Start of Block

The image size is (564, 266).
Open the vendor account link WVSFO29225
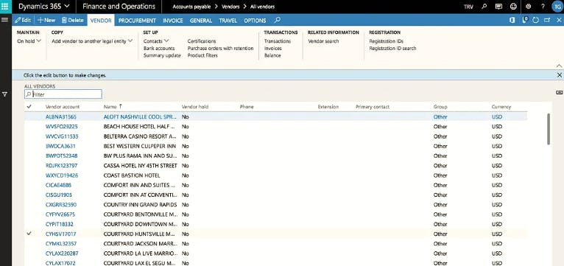pos(62,127)
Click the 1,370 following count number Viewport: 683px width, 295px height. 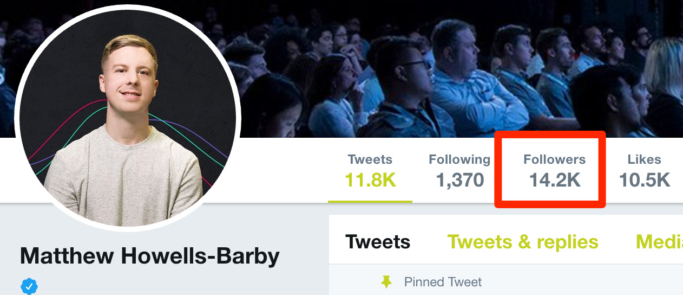click(x=460, y=180)
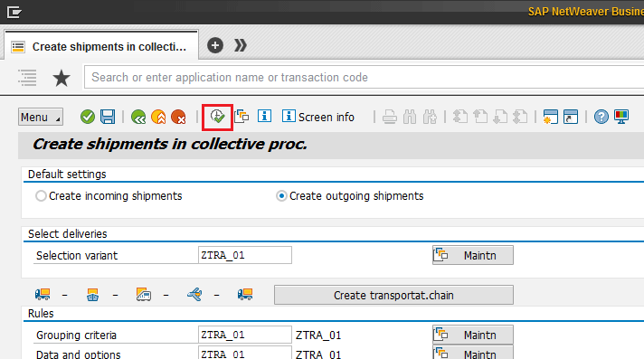This screenshot has height=359, width=644.
Task: Select Create outgoing shipments radio button
Action: tap(281, 196)
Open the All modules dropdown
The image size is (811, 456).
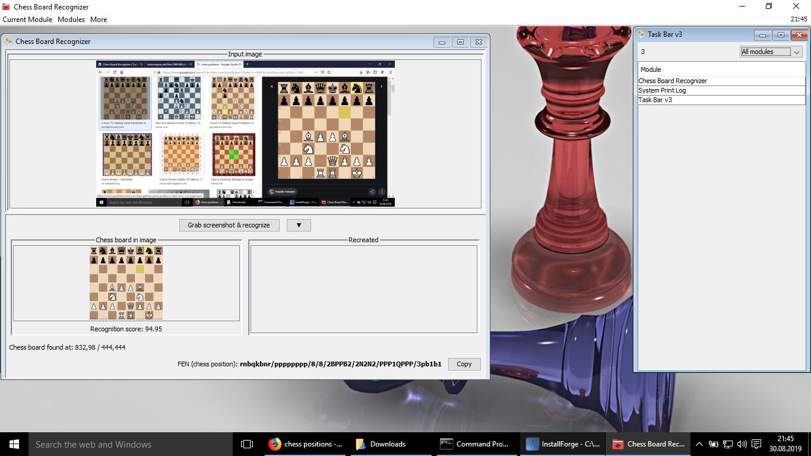click(x=771, y=52)
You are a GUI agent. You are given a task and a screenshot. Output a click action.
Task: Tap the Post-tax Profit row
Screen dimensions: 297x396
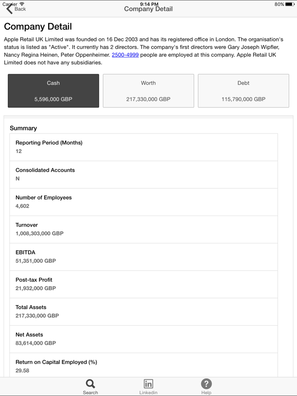143,284
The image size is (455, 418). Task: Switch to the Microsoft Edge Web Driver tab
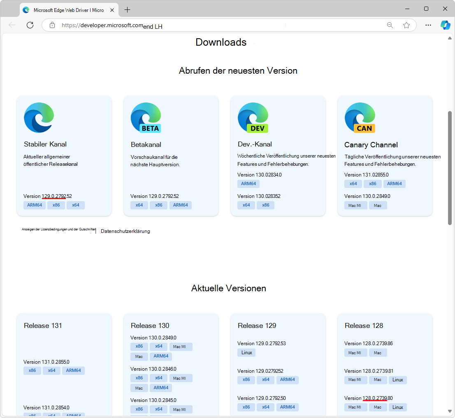point(66,9)
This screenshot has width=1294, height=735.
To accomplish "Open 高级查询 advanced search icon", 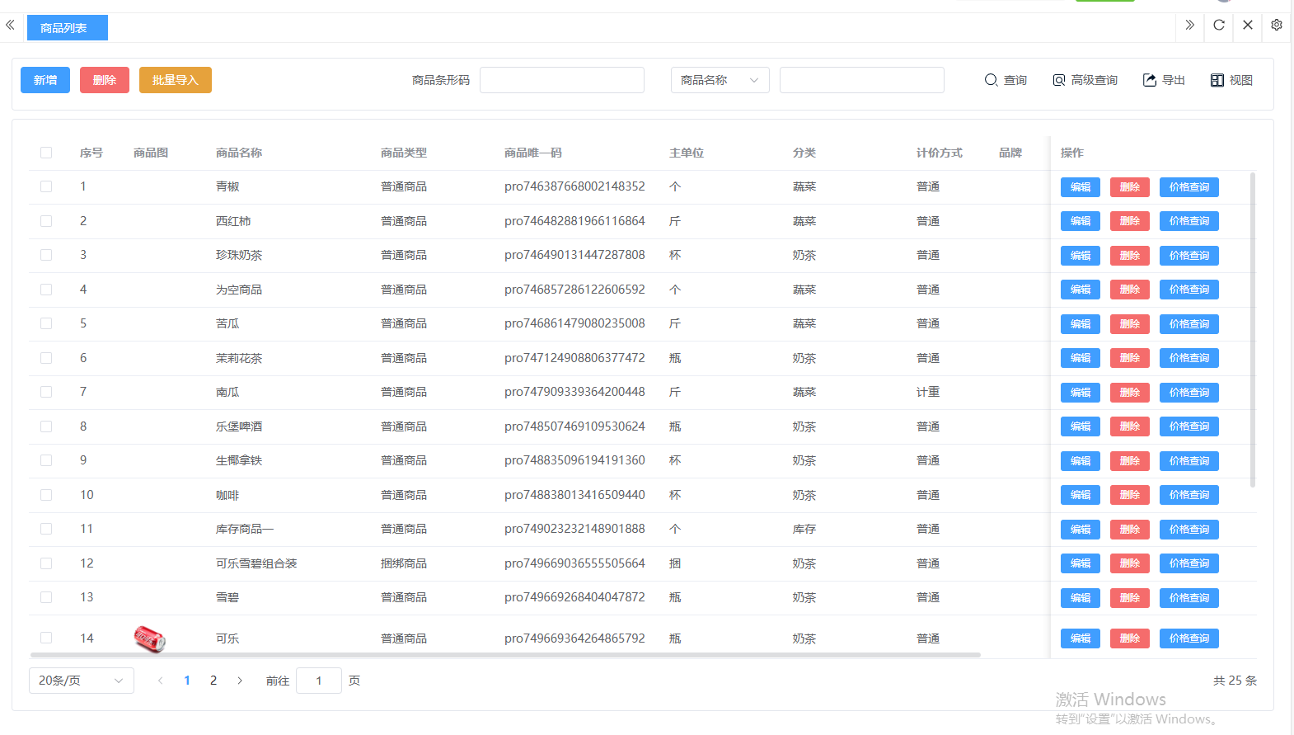I will click(1059, 80).
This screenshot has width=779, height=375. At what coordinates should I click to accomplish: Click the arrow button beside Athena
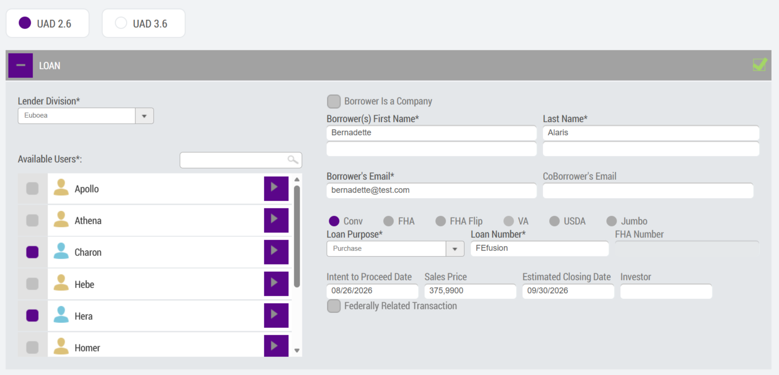(x=276, y=220)
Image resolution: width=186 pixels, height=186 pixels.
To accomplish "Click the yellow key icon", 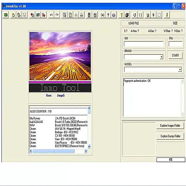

End of Block

Problem details: Once you find the line containing "Image resolution: width=186", transcribe it and each line after it to the end of the records exactly, and leave out the pictures.

Reply:
Image resolution: width=186 pixels, height=186 pixels.
To accomplish "Click the yellow key icon", 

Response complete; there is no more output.